Friday, October 18, 2013

What's wrong with Academia...

...partly, it might be a guy named Ivgot Tenure (not his real name).  I recently got in a flame war with a colleague in the marketing department that started with one of those emails Deans like to send out recognizing a faculty member who was awarded with an Endowed Professorship.

Ivgot Tenure responded to the dean, entire faculty, and the recipient of the appointment with a screed on another perk for administrators and nothing for peasants (his words) like him.  I generally let these things go, but since this was far from the first one of his rants, I decided to call him on it (see embed on exchange below for the gory details if you wish...)





One important thing to note about the endowed position is that it was funded by a donor interested in the work being done by that professor or the position at the University.  The budget situation for the California high ed system is in bad shape and unlikely to get materially better in the forseeable future. The mission of the CSU is to provide high-quality, affordable higher education.  I won't debate the overall quality here, but the affordable piece is clearly challenged.  State support has gone from close to 100% 15-20 years ago to close to 50% at undergraduate level and much less at graduate level today.

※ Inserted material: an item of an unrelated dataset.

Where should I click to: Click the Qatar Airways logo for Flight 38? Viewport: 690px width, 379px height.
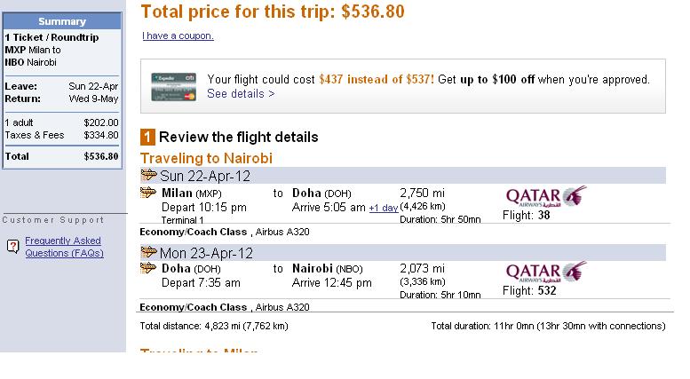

My grad school alma mater (Anderson School at UCLA) was getting so little state funding, it said "to hell with it" and declared self sufficiency.

My experiential classes (ELAB and VLAB) require external funding as hard to justify small class sizes.  Luckily, we have donors interested in supporting the work we are doing in entrepreneurship at SJSU.   

Back to my buddy Ivgot Tenure.  Unlike a commercial enterprise, he does not need to produce results.  His job is safe due to our tenure system.  I am a firm believer in the tenure system as it relates to academic freedom.  However, a non-productive byproduct is that it provides a shield that protects faculty members who are not good educators nor producing valuable research.  It is also interesting that Ivgot refers to himself as a peasant when it is actually the non-tenured junior faculty and adjuncts who could make that claim.

At the end of our tete-a-tete, I did what I should've done at the beginning.  I blacklisted Ivgot so I don't have to see any more of his whining.  I'll just focus on teaching and providing my students opportunties to work in the new venture ecosystem and build their own startups.  Hopefully, many will be successful and able to fill some of the growing funding gap in the future.